Control. Magazine publishers love it. Especially B2B publishers (why do you think they call it “controlled circulation”?).
Or at least they love it until someone else has it. Then it’s evil.
To a cynical eye like mine, this seems to be the back story to the ongoing tussle between periodical publishers and Apple over the management of magazine app subscriptions. The publishers want to control the subscription process and have full access to subscriber data; Apple wants to keep that control to itself, skim off 30% of the subscription price, and give publishers limited access to the data. As aptly summarized by Peter Kafka, “Magazine publishers used to salivate over the iPad. Now they’re a lot more reserved. ”
What was it that got publishers drooling in the first place? The opportunity to reassert control.
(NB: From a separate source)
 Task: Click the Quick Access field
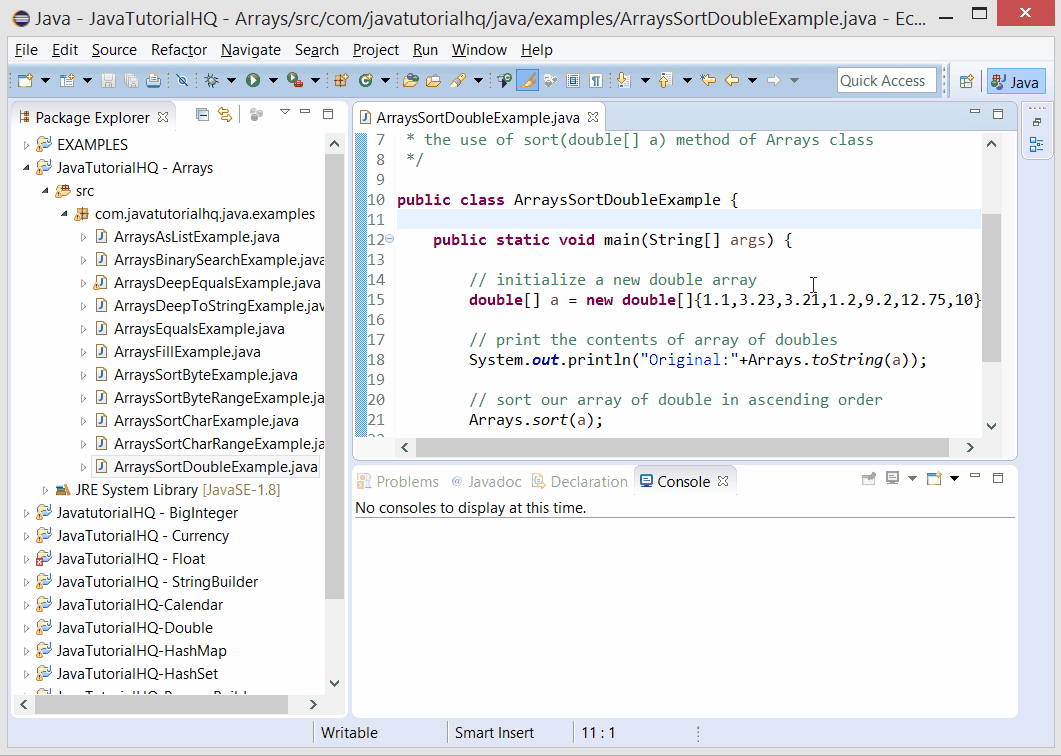[x=886, y=80]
Let’s face it, most publishers have never really embraced the Web. Its openness is a direct challenge to their traditional models of operation. It makes it too hard to control who gets their product, how much they can charge for it, and who they have to compete against. The iPad seemed to offer them a chance to grab back a big chunk of the control the Web was taking away from them. It gave publishers, as Cory Doctorow put it, “a daddy figure who’ll promise them that their audience will go back to paying for their stuff.”
Of course, daddy figures have a downside: if you want complete control, you probably shouldn’t do business with them.
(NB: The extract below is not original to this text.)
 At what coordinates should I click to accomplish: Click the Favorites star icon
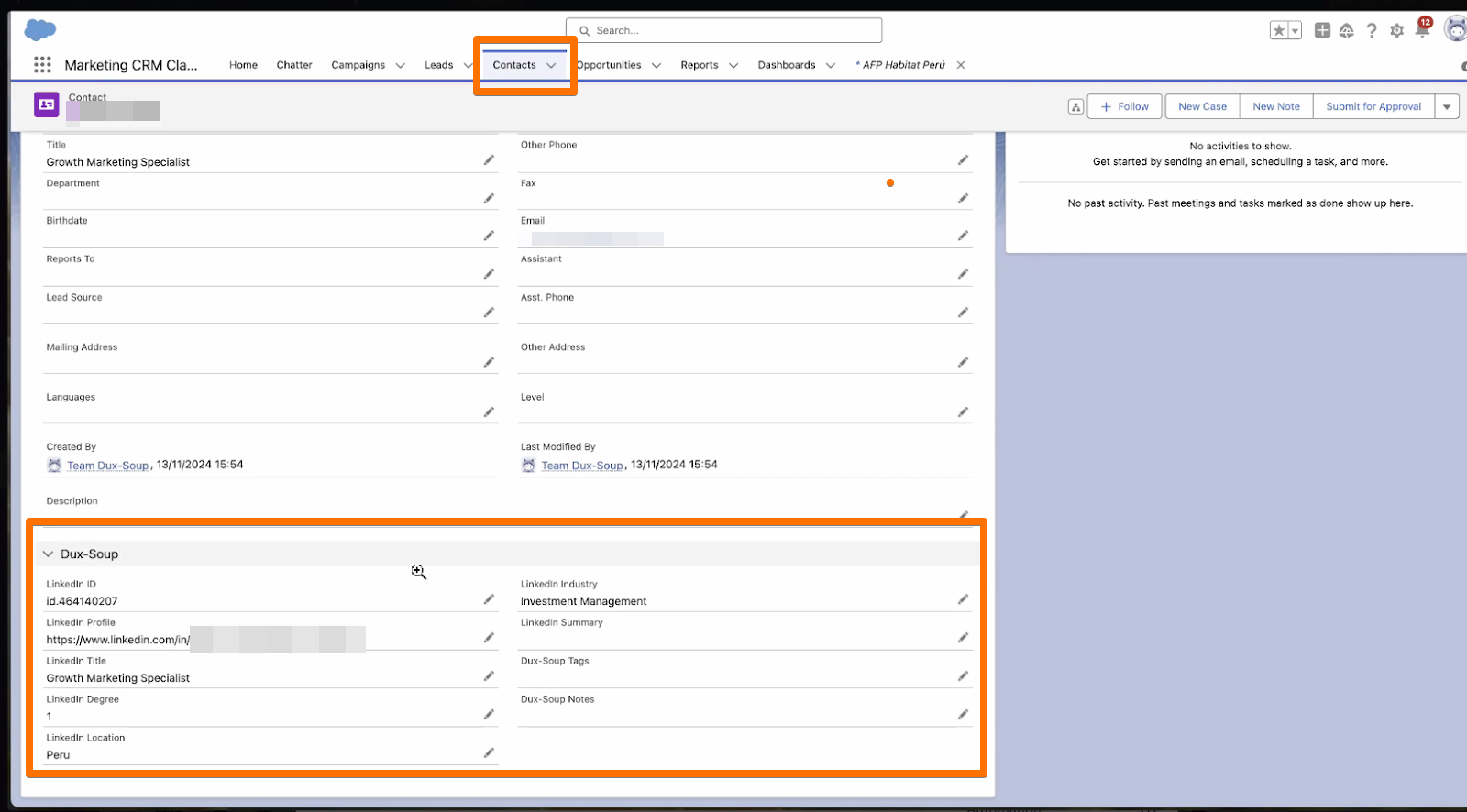(x=1278, y=31)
So should publishers turn their back on the iPad? Or should they simply accept Apple’s conditions? Not necessarily. The iPad and other tablets are really distinct new forms of media that offer users a new way of experiencing content, and to the extent that Apple is putting up hurdles to that experience, publishers are right to fight back.
But the future of publishing is openness, not walled gardens; sharing, not limiting. If their main motive for battling Apple is simply to increase their control, publishers may ultimately find they have no future at all.